最低限知っておきたいキャッシュフロー計算書の読み方(1)

損益計算書(以下P/L)や貸借対照表(以下B/S)については、見方も含め知見のある方が多い一方で、キャッシュフロー計算書(以下、C/S)は、どう見たら良いか分からないという声をコンサル現場でもよく聞きます。そこで、最低限知っておきたいC/Sの読み方として、今回はC/Sの指標や項目について、次回は会社の各段階別の分類について、説明したいと思います。

【C/Sとは】

一言で言えば、過去の資金繰りを示す書類です。一般に、P/LやB/Sは、見積の要素が入り、経営者の主観が入りやすく会計上操作しやすいと言えますが、C/Sは、実際の資金(=キャッシュ)の流れを事実として表し、見積要素が入りにくく会計上操作がしにくいと言われ、アナリストや会計士が注目して見る書類です。

① 営業活動によるキャッシュフロー(以下営業CF)

本業からどれだけのキャッシュを稼ぎ出しているかを見る指標です。営業CFは多いにこしたことはありませんし、通常、営業CFはプラスとなるべきですが、マイナスとなっている場合には、本業で苦戦していると考えられるため、留意が必要です。
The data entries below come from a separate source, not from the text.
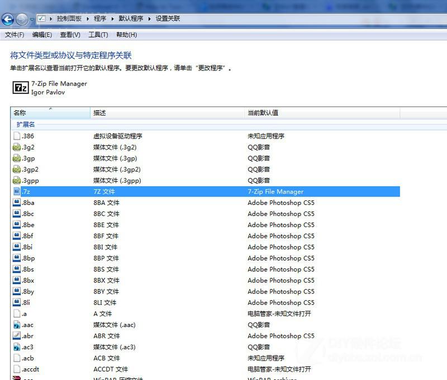Sort list by the 名称 column header

point(20,113)
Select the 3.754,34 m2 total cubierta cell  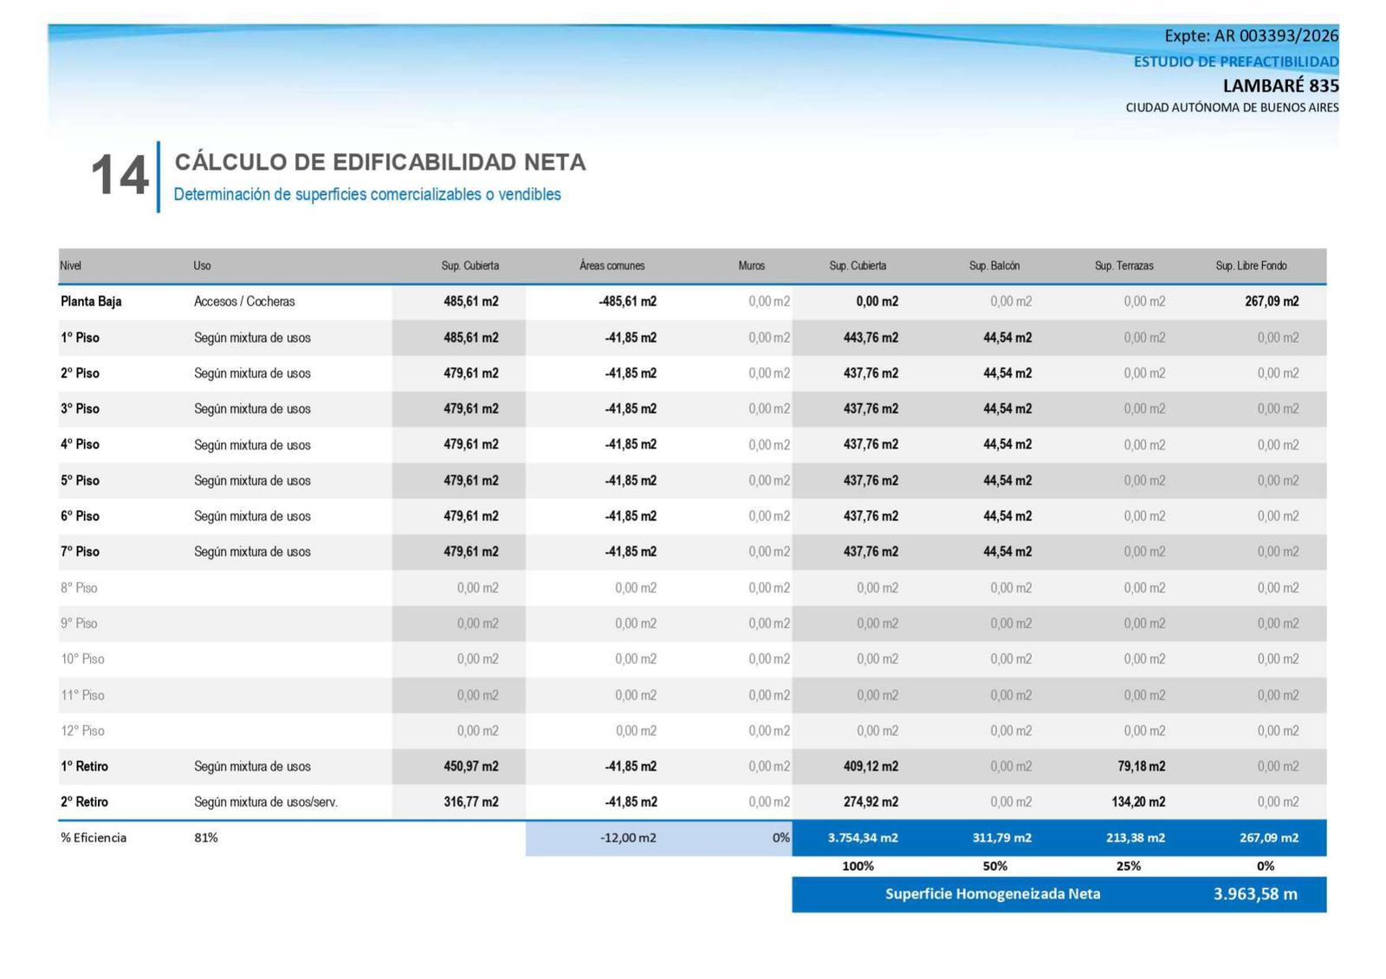click(863, 838)
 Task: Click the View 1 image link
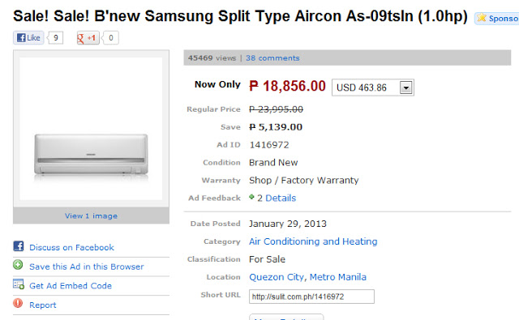[91, 215]
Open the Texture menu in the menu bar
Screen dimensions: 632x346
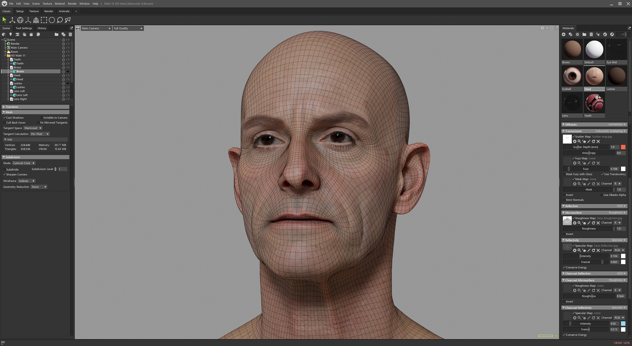click(x=47, y=4)
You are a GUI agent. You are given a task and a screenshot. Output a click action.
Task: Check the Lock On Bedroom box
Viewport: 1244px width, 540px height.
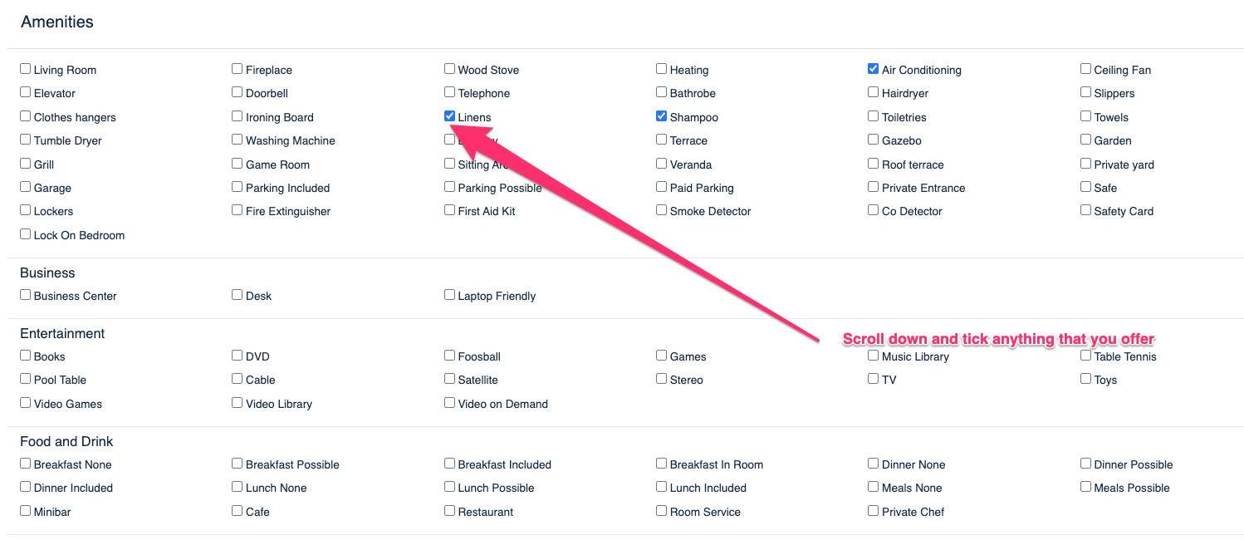26,234
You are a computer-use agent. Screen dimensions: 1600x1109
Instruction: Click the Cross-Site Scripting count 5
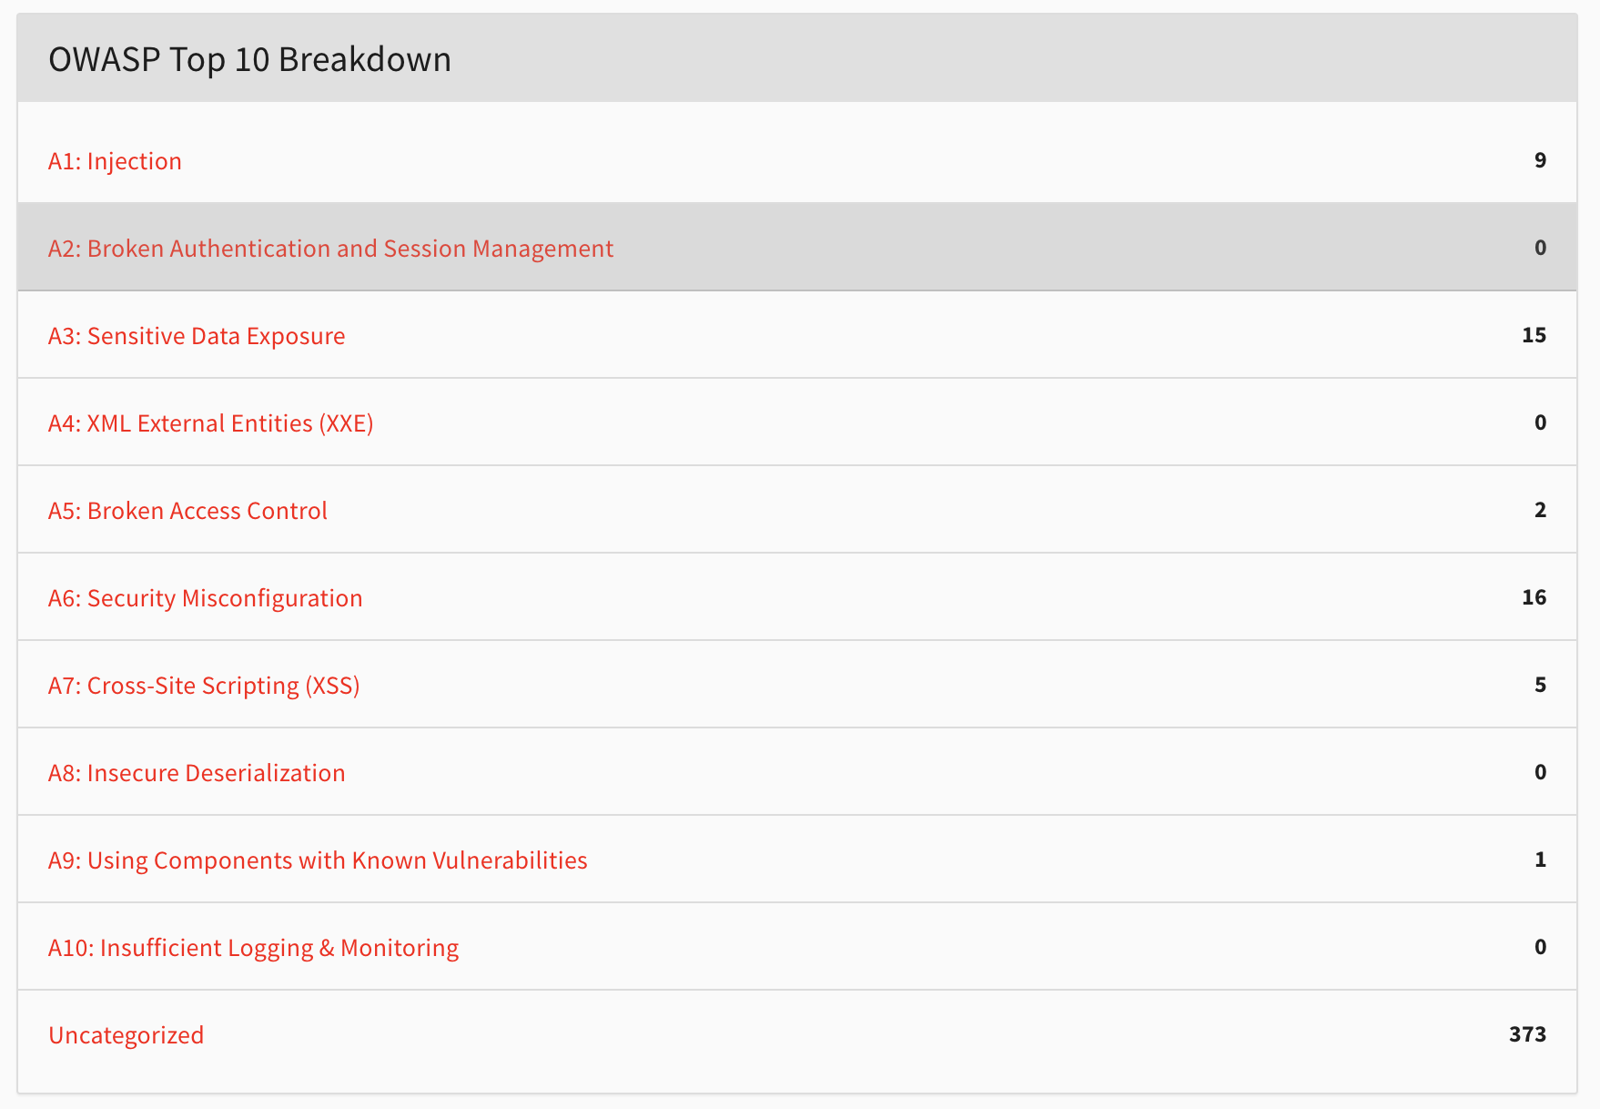(x=1540, y=685)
② 投資活動によるキャッシュフローとは、(以下投資CF)

今後の会社の成長のため、どれだけ投資したかを見る指標です。将来のための設備投資やM&A等の支払額として優良な会社の投資CFはマイナスとなることが多いです。一方、貸付金の返済を受けた場合や保有する有価証券を売却した場合には、投資CFはプラスとなることが想定されます。

③ 財務活動によるキャッシュフロー(以下財務CF)

どの程度の資金調達をしたのか、あるいは資金返済したのかを見る指標です。借金を順調に返済している会社は、通常、この項目がマイナスとなります。一方、多額の銀行借入や、外部株主からの増資を受けた場合には、この項目がプラスとなります。

最後に、C/S上記載されていませんが、フリーキャッシュフロー(以下FC)という概念に注目です。FCとは営業CFと投資CFの合計を言い、自由に使える資金を示します。一般に投資CFは、本業からの営業CFがプラスとなっている範囲でまかなうのが理想的と言われ、FCがプラスとなって、はじめて借入金の返済や預金の増加が可能となります。財務健全性の観点からは、FCは多ければ多いほど望ましいです。ただし、業績の良好な会社が数年に一度の多額の設備投資を行う場合、投資CFのマイナスの値が大きくなり、それに伴ってFCの値がマイナスとなる場合もあり、注意が必要です。